Domain	Instrument	Table Name	Example Variable
BCGIBehavior & Child-Caregiver Interaction	IBQ-R (VSF)+BI	`mh_cg_ibqr`	`mh_cg_ibqr_beh_001`
PEXPregnancy & Exposure, Including Substance Use	FAM MH	`pex_bm_psych`	`pex_bm_psych_bf_001`
SEDSocial & Environmental Determinants	BFY	`sed_bm_bfy`	`sed_bm_bfy_econstr_001`
SEDSocial & Environmental Determinants	PROMIS	`sed_bm_strsup`	`sed_bm_strsup_socspprt_001`

Exceptions(Click sections to expand)🔗

Some variables do not fully follow the standard naming convention, which will be improved in future releases. Notable exceptions are as follows (click to expand):

Administrative (e.g., language or date of administration) and summary score (e.g., sums or means of individual items in a table) variables include administrative fields and score labels in place of item (or {scale}_item where relevant). Admin and score labels often include single underscores, but represent single main components. For example, possible values include:

Admin fields	`administration`; `location`; `lang`; `date_taken`; `candidate_age`; `gestational_age`; `adjusted_age`
Score labels	`score`; `summary_score`; `total_score`; etc.

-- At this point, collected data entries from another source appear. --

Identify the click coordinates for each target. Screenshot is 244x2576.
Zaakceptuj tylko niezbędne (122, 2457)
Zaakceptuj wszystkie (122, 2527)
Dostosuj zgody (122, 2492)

Derived tables, including Basic Demographics (sed_basic_demographics), containing global, static variables, and Visit Information (par_visit_data), containing dynamic/longitudinal visit-level data, do not follow the naming conventions outlined above. For example, both fall under the domain Demographics and source General in the NBDC Data Dictionary, but use sed_basic (in reference to Social & Environmental Determinants from which the Basic Demographics information is derived) and par_visit (for participant information from visit-level data) in place of the domain_source naming components.

Biospecimen names are largely descriptive, e.g. bio_bm_biosample_nails_results and bio_bm_biosample_urine table names.

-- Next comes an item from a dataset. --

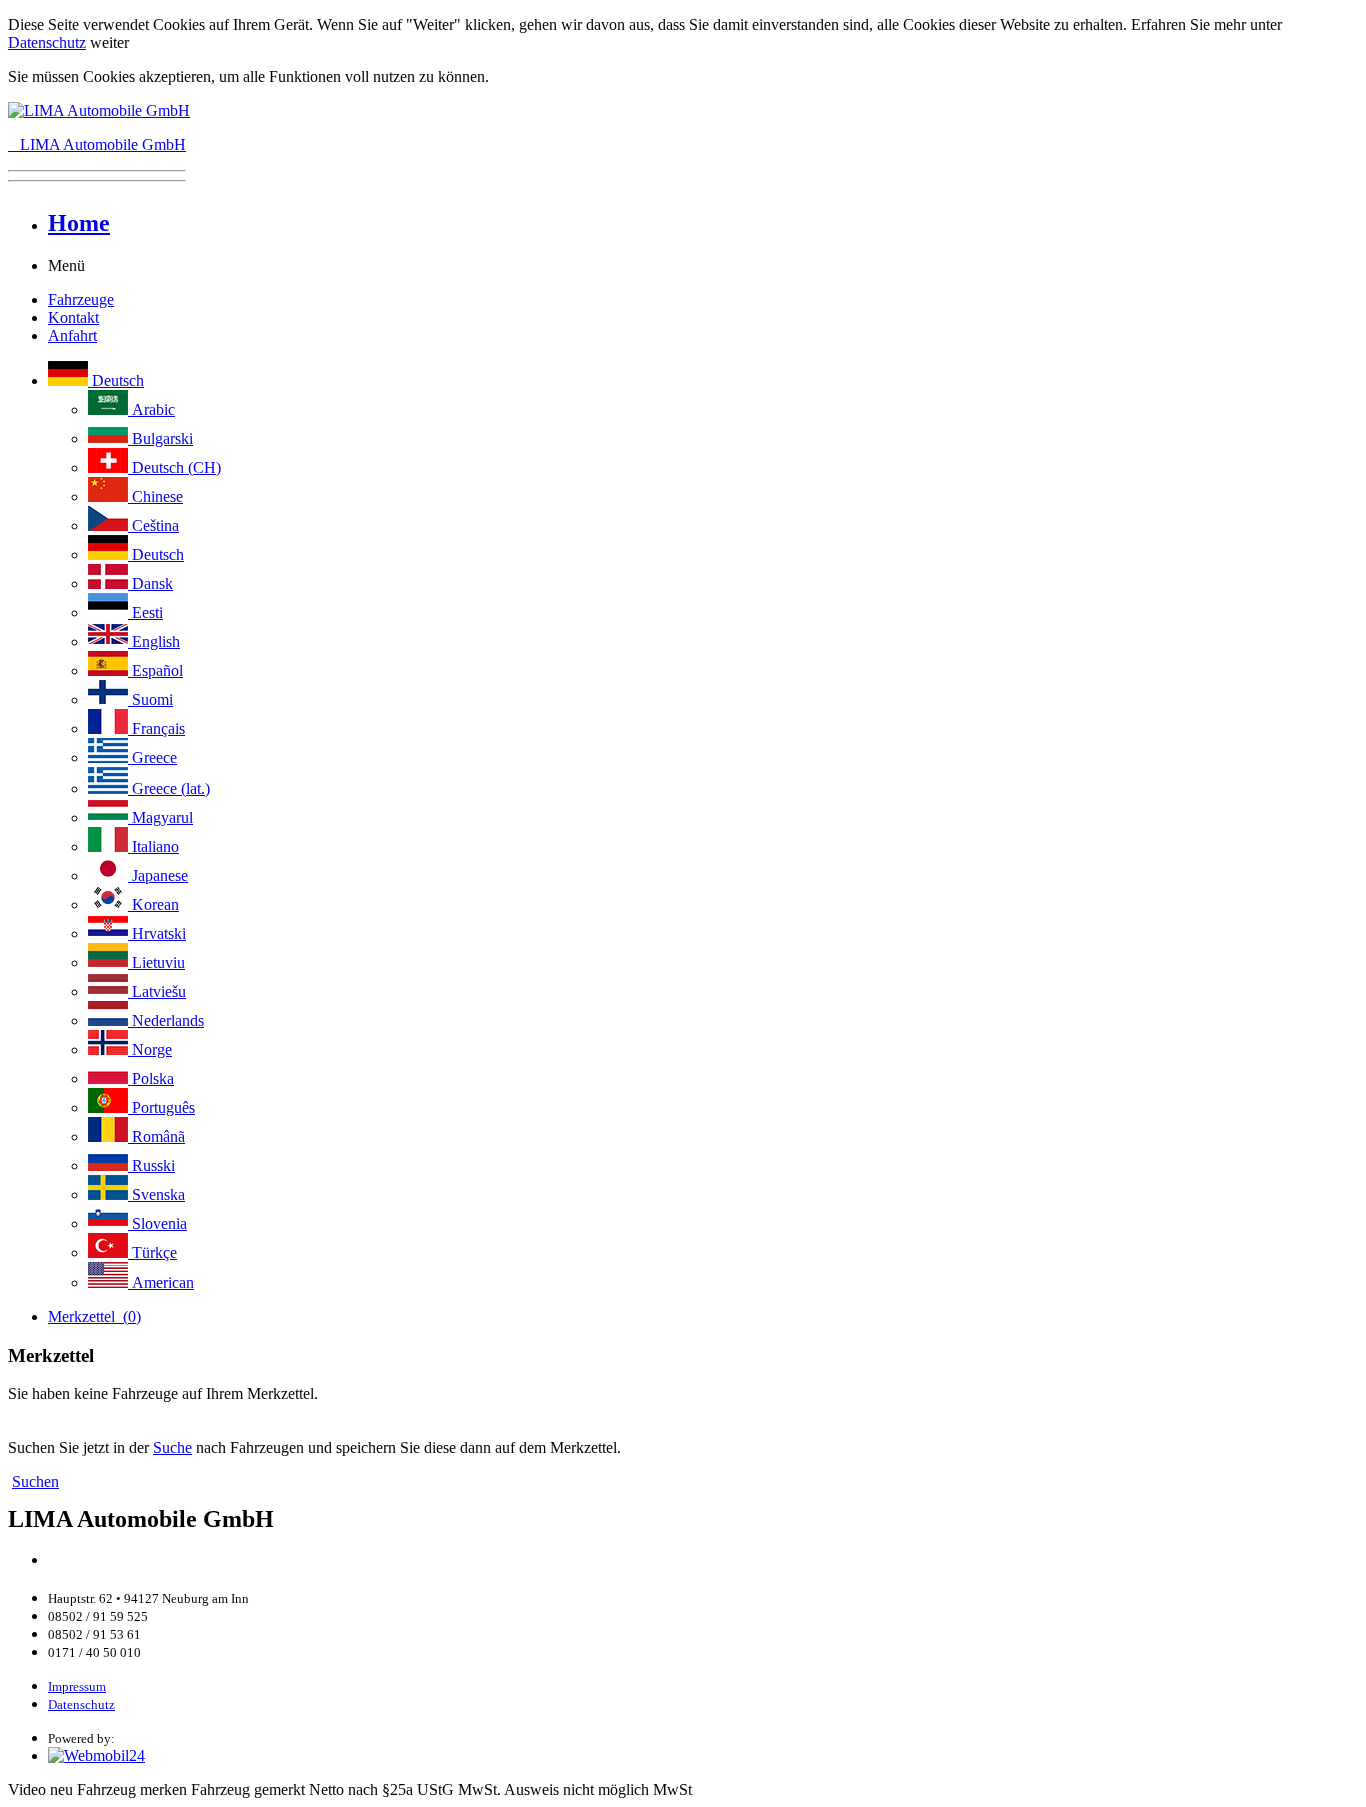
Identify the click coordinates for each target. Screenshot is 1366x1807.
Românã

Tabulated data derived from MRI & MRS and EEG file-based data follow a unique naming convention. All files begin with the domain (img or eeg) in accordance with the conventions described above, but the following elements are the pipeline name (pipeline) and basename of the derivative output by that pipeline (derivative):

domain_pipeline_derivative

For example, the following subject/session-level XCP-D derivatives are combined into a single tabulated file:

File-based derivatives	`sub-{ID}_ses-{V0X}_task-rest_dir-PA_run-{X}_space-fsLR_seg_Gordon_stat-alff_bold.tsv`
Tabulated file	`img_xcpd_space-fsLR_seg_Gordon_stat-alff_bold.tsv`

Example🔗

Let's break down the following example: ncl_cg_spm2__inf_soc_001

ncl: Neurocognition & Language (domain)
cg: Caregiver (source)
spm2__inf: nested table name
- spm2: the SPM-2 instrument (table)
- inf: Infant version of SPM-2 (table subcomponent)
soc: scale for metrics of socialization (scale)
001: item number (item)

Study Design Logic: Child-Centric Data Structure🔗

The HBCD Study organizes data around the Child ID as the central key. All caregiver-provided data (e.g., from biological mothers or other caregivers) is nested under the corresponding Child ID. This structure supports the study’s goal of enabling longitudinal analyses of child development by:

Simplifying child-focused analysis: Researchers can track each child’s data over time without remapping caregiver information.
Handling multi-birth cases cleanly: When a caregiver reports on multiple children (e.g., twins), each child’s data remains distinct, avoiding complex joins or disambiguation.